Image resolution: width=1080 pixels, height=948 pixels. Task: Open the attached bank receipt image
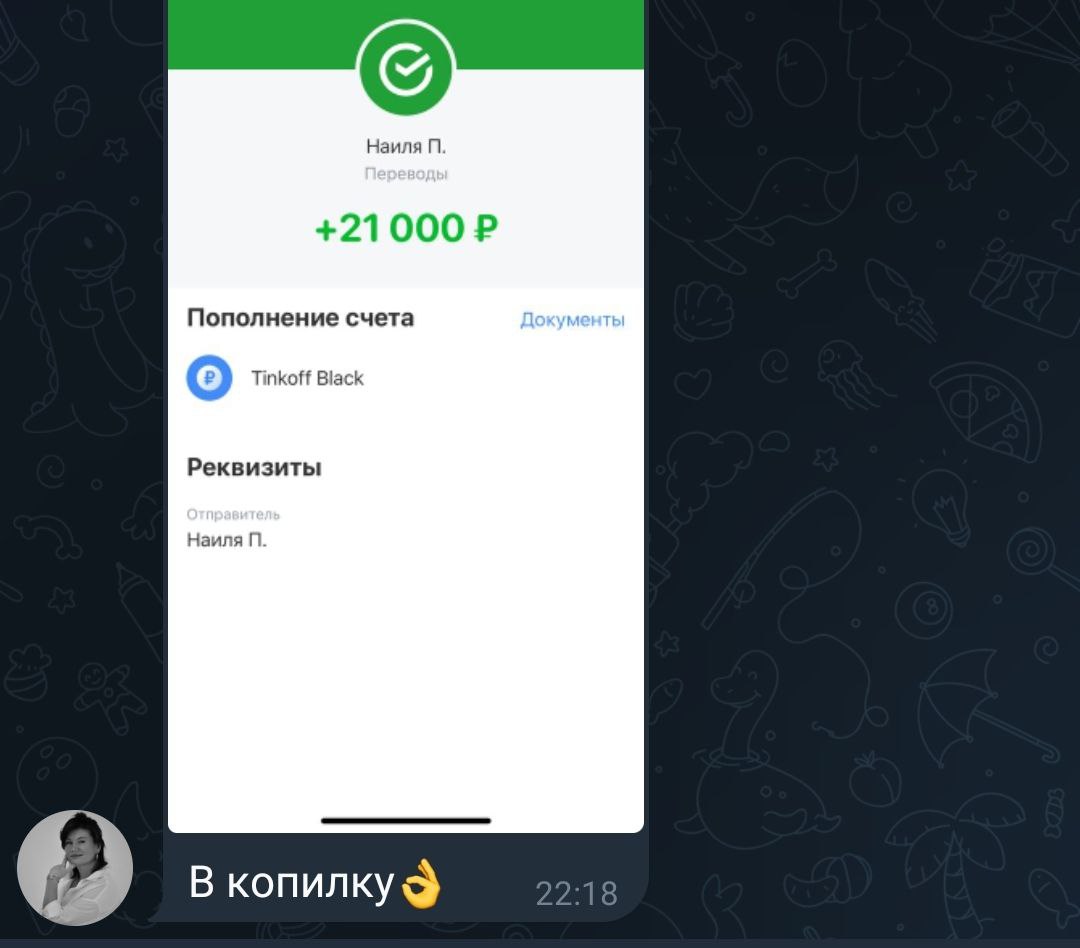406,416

...

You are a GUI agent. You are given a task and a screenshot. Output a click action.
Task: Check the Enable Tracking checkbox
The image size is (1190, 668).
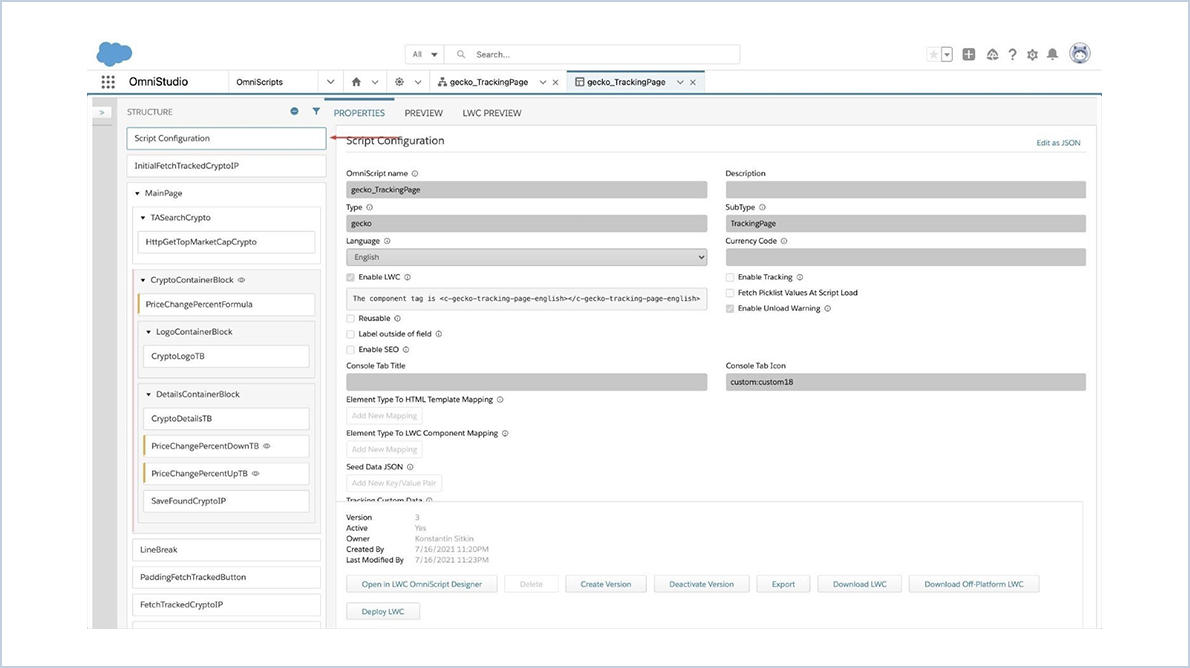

--

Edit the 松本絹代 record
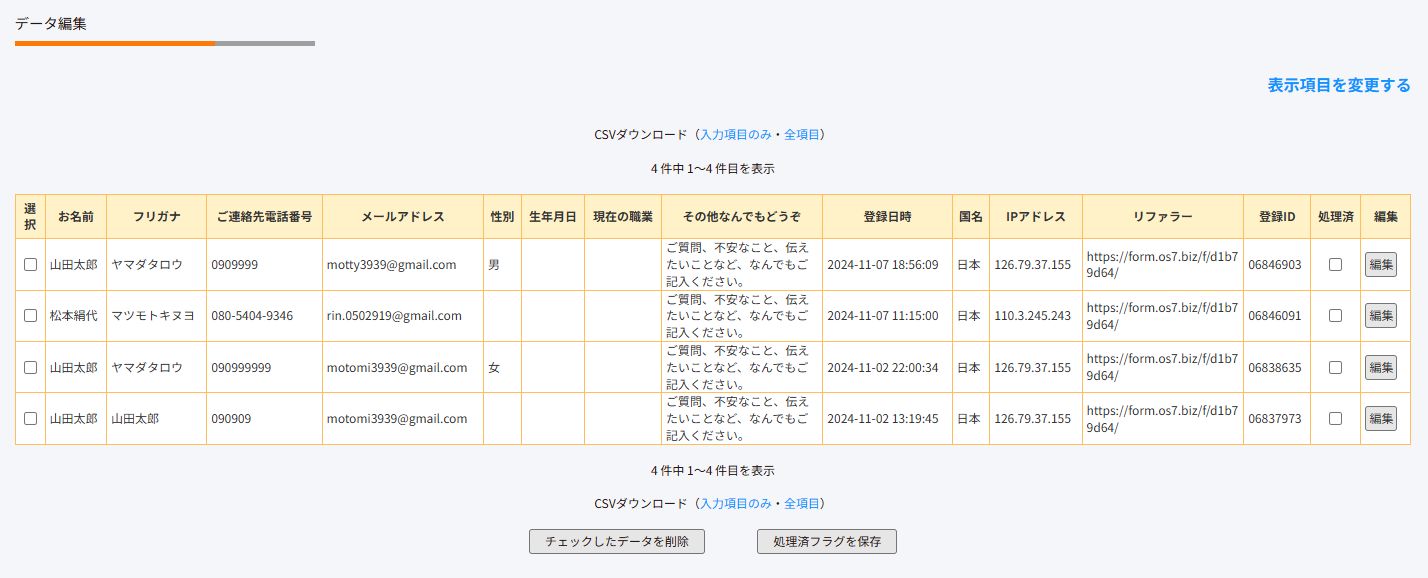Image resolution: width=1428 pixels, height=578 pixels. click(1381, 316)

- **WORK ITEM**: Give back exactly the lines above, from the line containing "Task: Check the Enable Tracking checkbox" through the line containing "The image size is (1190, 668).", with both end lines and nothing more.

- **RESPONSE TO THE EXERCISE**:
Task: Check the Enable Tracking checkbox
The image size is (1190, 668).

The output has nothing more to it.